Los ecosistemas de manglar constituyen una de las reservas naturales más valiosas para la mitigación del cambio climático, debido a que combinan una gran capacidad de captura de carbono con múltiples servicios ecosistémicos que sostienen la resiliencia de las comunidades costeras. En el periodo comprendido entre 1996 y 2020, la evaluación de biomasa y reservas de carbono en suelos de manglares a escala de país permite dimensionar con mayor precisión su aporte como capital natural renovable. Esta valoración no solo contribuye a mejorar la medición de la riqueza de las naciones, sino que también visibiliza el papel estratégico de estos ecosistemas en la construcción de economías más sostenibles y adaptadas a un mundo en transformación. En términos cuantitativos, los resultados muestran una amplia variación entre países, reflejo de las diferencias en extensión de manglares, condiciones ecológicas y dinámicas de uso del suelo. Al integrar esta información en un conjunto de datos consistente a lo largo de seis años, se abren nuevas posibilidades para el análisis comparativo y para orientar políticas de conservación y restauración. El enfoque en las reservas de carbono no se limita a contabilizar existencias, sino que permite conectar el valor ambiental con el económico, al reconocer que los manglares no solo mitigan emisiones, sino que también aportan estabilidad frente a eventos extremos como tormentas o inundaciones.
La inclusión de este componente en los marcos de riqueza nacional redefine la forma en que se entiende el desarrollo. Tradicionalmente, la prosperidad se ha medido a través del producto interno bruto, lo que invisibiliza activos naturales que sostienen el bienestar a largo plazo. Incorporar el carbono de los manglares dentro de la contabilidad de la riqueza de las naciones implica un cambio conceptual y metodológico: se reconoce que el capital natural es tan relevante como el manufacturado o el humano para garantizar crecimiento, sostenibilidad y resiliencia frente a perturbaciones. Asimismo, la valoración del carbono almacenado en manglares evidencia la interdependencia entre conservación ambiental y estabilidad socioeconómica. Estos ecosistemas no solo capturan y almacenan carbono, sino que también sustentan medios de vida mediante la pesca, el turismo y la protección de costas. Su degradación, en consecuencia, no solo libera grandes cantidades de emisiones, sino que también erosiona la base económica de comunidades que dependen directamente de sus servicios. Por ello, la información sistemática sobre reservas de carbono es una herramienta estratégica para diseñar políticas que equilibren objetivos ambientales y sociales.

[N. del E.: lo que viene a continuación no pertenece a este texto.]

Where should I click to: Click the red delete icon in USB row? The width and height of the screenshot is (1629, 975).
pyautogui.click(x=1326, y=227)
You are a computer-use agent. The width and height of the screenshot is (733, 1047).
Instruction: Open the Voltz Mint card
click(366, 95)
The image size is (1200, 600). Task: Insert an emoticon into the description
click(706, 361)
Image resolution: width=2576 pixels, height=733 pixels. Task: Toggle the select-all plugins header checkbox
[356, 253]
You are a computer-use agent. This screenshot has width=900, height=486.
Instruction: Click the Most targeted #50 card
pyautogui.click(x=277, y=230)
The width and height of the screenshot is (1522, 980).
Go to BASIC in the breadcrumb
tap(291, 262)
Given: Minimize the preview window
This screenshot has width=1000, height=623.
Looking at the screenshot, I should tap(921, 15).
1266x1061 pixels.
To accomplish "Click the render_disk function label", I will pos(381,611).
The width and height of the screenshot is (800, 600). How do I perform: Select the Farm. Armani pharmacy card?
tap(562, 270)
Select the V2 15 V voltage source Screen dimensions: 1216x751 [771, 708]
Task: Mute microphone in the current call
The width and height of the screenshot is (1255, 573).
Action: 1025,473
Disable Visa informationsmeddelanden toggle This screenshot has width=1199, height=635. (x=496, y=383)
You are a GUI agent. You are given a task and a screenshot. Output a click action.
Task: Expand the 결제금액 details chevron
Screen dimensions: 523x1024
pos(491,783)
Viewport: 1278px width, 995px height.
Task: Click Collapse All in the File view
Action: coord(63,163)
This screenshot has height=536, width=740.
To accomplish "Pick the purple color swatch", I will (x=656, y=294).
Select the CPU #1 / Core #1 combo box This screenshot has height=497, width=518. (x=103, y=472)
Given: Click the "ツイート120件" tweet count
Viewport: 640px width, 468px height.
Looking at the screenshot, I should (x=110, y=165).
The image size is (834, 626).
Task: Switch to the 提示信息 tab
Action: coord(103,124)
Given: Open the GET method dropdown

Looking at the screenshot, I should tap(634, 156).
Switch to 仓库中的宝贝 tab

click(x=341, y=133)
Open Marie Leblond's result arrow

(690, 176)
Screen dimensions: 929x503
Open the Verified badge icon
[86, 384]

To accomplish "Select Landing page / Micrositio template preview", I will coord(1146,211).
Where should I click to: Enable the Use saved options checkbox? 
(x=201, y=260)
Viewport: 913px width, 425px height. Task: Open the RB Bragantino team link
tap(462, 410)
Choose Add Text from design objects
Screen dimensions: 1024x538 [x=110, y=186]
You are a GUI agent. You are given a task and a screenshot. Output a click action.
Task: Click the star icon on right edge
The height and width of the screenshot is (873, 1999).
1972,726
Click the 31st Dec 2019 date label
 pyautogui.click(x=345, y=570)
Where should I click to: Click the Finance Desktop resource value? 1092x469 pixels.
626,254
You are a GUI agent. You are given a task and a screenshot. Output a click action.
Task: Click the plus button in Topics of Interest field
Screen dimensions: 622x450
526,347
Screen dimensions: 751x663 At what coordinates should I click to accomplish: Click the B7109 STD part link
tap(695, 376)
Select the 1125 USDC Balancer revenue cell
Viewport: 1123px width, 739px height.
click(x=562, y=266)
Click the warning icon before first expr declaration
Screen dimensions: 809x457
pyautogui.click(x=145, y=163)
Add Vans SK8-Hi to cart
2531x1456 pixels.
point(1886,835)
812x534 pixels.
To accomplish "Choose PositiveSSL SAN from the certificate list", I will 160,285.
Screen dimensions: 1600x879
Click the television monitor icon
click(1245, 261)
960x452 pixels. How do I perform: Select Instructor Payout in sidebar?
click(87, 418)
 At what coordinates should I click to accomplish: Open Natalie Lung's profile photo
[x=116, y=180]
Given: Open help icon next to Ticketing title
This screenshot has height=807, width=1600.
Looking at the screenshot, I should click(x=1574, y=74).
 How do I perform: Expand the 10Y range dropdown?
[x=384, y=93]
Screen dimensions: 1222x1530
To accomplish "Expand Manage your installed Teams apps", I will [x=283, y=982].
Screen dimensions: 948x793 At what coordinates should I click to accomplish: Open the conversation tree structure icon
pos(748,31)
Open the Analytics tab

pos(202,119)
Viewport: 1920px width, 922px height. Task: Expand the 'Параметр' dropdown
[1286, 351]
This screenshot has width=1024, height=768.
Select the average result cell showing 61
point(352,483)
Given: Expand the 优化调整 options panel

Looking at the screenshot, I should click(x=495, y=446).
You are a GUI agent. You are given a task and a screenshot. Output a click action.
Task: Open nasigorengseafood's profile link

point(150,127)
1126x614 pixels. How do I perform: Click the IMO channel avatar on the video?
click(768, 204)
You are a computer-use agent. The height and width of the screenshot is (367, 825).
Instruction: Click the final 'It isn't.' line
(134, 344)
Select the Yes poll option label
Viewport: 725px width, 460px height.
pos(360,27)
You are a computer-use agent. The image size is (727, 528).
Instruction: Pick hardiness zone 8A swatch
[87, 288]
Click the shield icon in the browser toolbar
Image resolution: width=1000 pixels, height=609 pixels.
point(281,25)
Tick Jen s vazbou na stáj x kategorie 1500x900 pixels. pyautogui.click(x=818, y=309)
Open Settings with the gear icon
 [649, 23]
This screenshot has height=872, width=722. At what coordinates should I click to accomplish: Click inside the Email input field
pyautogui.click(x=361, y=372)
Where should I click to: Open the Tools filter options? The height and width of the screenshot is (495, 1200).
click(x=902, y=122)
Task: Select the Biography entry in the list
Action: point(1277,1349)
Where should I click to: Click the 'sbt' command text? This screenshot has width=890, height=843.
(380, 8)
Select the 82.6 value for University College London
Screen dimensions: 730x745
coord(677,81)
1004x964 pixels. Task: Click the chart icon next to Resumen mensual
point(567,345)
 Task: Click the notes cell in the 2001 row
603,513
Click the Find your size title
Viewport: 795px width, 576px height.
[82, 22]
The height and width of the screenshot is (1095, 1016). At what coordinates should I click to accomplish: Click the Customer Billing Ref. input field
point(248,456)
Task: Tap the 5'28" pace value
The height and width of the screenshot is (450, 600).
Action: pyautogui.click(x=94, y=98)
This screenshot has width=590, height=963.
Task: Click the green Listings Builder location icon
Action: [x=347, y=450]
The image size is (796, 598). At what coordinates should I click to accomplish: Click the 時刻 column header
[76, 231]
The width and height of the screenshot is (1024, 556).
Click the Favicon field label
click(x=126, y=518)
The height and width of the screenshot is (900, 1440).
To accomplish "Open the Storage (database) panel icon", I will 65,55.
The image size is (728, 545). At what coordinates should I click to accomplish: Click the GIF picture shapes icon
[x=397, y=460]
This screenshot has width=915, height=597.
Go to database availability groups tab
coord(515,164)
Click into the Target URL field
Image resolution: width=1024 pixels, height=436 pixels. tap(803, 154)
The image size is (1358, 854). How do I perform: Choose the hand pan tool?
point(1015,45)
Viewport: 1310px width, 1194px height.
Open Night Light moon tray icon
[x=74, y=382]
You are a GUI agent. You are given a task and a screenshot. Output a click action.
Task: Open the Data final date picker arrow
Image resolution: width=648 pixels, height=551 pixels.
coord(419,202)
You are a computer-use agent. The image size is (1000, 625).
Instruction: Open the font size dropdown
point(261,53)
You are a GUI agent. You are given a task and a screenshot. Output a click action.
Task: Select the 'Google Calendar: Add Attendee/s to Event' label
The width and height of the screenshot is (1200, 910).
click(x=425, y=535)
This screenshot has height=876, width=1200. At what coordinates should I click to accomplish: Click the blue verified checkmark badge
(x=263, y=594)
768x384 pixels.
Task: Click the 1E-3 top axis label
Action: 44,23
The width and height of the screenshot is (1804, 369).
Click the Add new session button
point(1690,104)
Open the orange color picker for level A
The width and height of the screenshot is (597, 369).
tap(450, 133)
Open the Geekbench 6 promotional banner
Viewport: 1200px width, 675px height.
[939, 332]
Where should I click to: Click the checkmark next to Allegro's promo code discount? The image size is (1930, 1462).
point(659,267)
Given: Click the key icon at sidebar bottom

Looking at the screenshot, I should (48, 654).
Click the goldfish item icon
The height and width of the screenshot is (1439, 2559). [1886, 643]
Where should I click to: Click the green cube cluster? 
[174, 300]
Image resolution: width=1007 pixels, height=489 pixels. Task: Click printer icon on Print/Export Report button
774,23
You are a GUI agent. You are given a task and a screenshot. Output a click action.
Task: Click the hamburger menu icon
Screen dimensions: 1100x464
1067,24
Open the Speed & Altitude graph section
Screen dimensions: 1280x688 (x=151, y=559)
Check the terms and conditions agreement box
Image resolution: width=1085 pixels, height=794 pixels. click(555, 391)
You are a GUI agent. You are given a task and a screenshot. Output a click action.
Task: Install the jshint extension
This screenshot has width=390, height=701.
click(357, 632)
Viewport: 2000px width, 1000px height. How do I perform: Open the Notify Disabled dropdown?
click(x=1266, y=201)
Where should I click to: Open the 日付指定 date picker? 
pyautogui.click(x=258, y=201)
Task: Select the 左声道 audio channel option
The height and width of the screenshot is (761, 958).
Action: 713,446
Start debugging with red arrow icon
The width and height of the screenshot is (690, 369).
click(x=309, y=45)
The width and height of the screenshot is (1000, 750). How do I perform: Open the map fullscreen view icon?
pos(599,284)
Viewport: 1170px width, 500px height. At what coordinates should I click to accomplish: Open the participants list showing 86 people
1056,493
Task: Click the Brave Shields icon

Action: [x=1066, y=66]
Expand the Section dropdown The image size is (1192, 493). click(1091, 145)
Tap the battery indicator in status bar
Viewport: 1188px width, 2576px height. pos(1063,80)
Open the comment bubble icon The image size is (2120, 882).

El análisis temporal permite además identificar tendencias y alertar sobre riesgos. La pérdida de superficie de manglares, impulsada por la urbanización costera, la expansión acuícola y el cambio en usos del suelo, reduce de manera significativa el potencial de captura y almacenamiento. Al mismo tiempo, iniciativas de restauración y conservación demuestran que es posible revertir esta tendencia, generando beneficios tanto ambientales como económicos. De ahí la importancia de contar con bases de datos robustas que faciliten el monitoreo y permitan comparar avances entre países y regiones. Por otro lado, el estudio refuerza la necesidad de mejorar la cooperación internacional. Los manglares se concentran en regiones tropicales y subtropicales, donde muchos países enfrentan limitaciones de recursos para implementar programas de conservación a gran escala. Incorporar su valor en las métricas de riqueza ofrece argumentos sólidos para movilizar financiamiento climático y promover alianzas entre gobiernos, instituciones financieras y comunidades locales.
El almacenamiento de carbono en manglares representa una intersección entre ciencia, economía y política pública. Al traducir funciones ecológicas en métricas comparables a nivel nacional, se facilita la integración de estos ecosistemas en estrategias de crecimiento sostenible. De esta manera, se avanza hacia un enfoque más holístico de la riqueza, donde el capital natural ocupa un lugar central en la planificación del desarrollo y en la preparación frente a los riesgos asociados al cambio climático.